== Input for this task

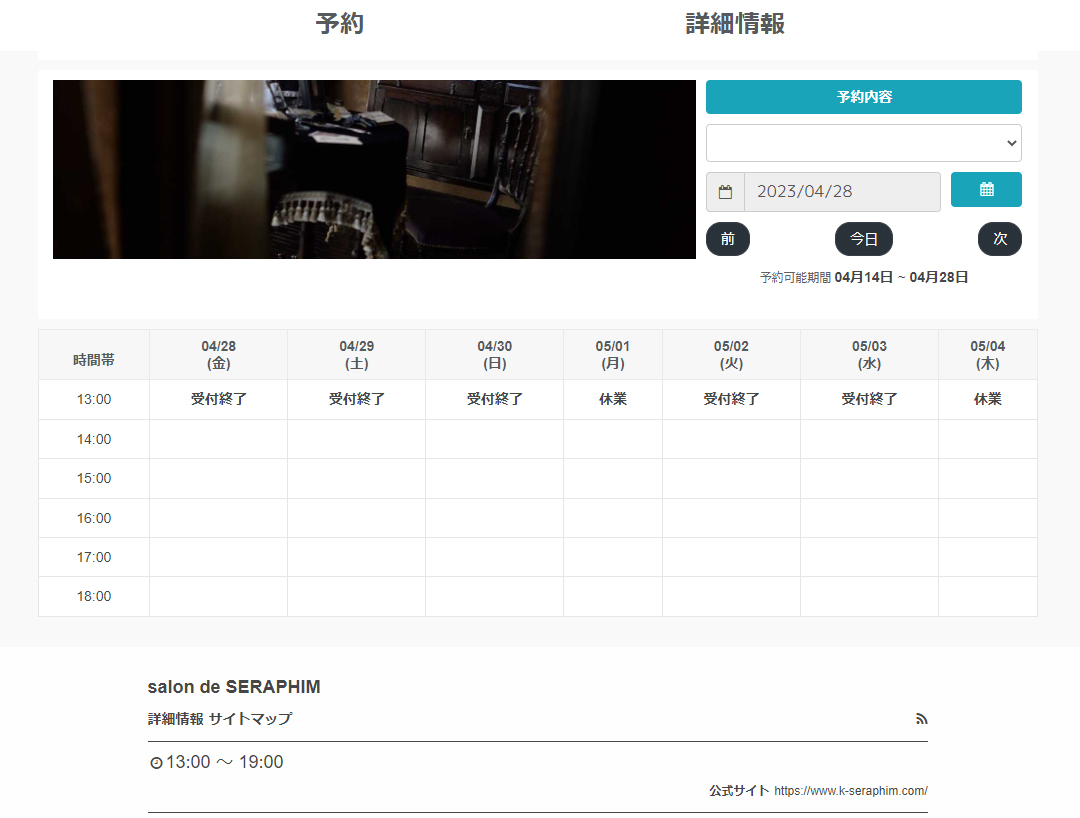Open the 詳細情報 footer link

pyautogui.click(x=175, y=719)
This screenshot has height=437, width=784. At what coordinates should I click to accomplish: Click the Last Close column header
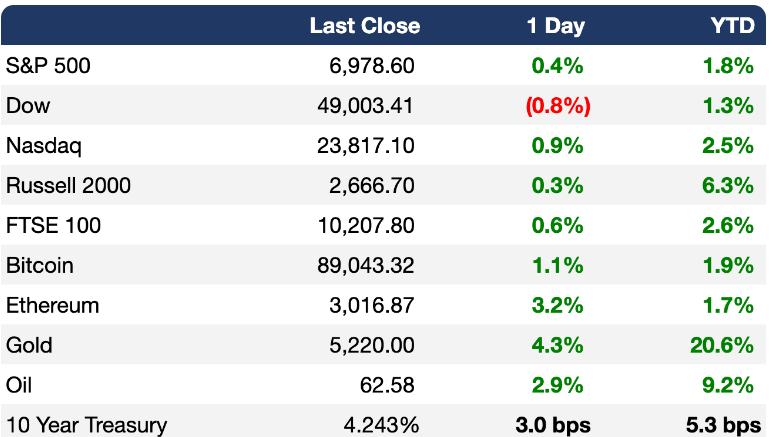[364, 25]

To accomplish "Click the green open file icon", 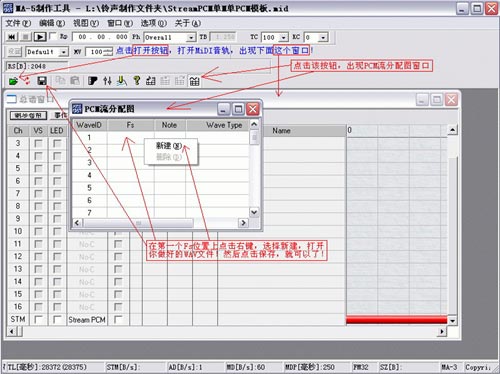I will point(13,81).
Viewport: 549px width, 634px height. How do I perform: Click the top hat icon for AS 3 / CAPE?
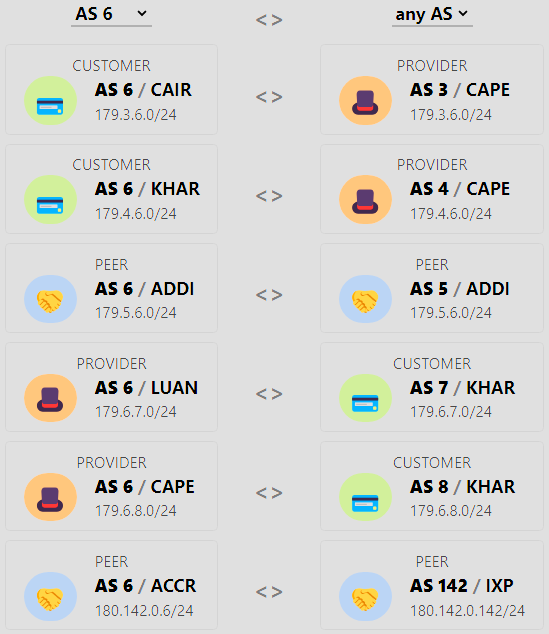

====

## Exercise task
Find each row above that contains the word "width", and copy those rows in full.

## Response below
This screenshot has height=437, width=784. At what coordinates should I click to accomplish: Click the Last Close column header
Viewport: 549px width, 634px height. How do I perform: Click the top hat icon for AS 3 / CAPE?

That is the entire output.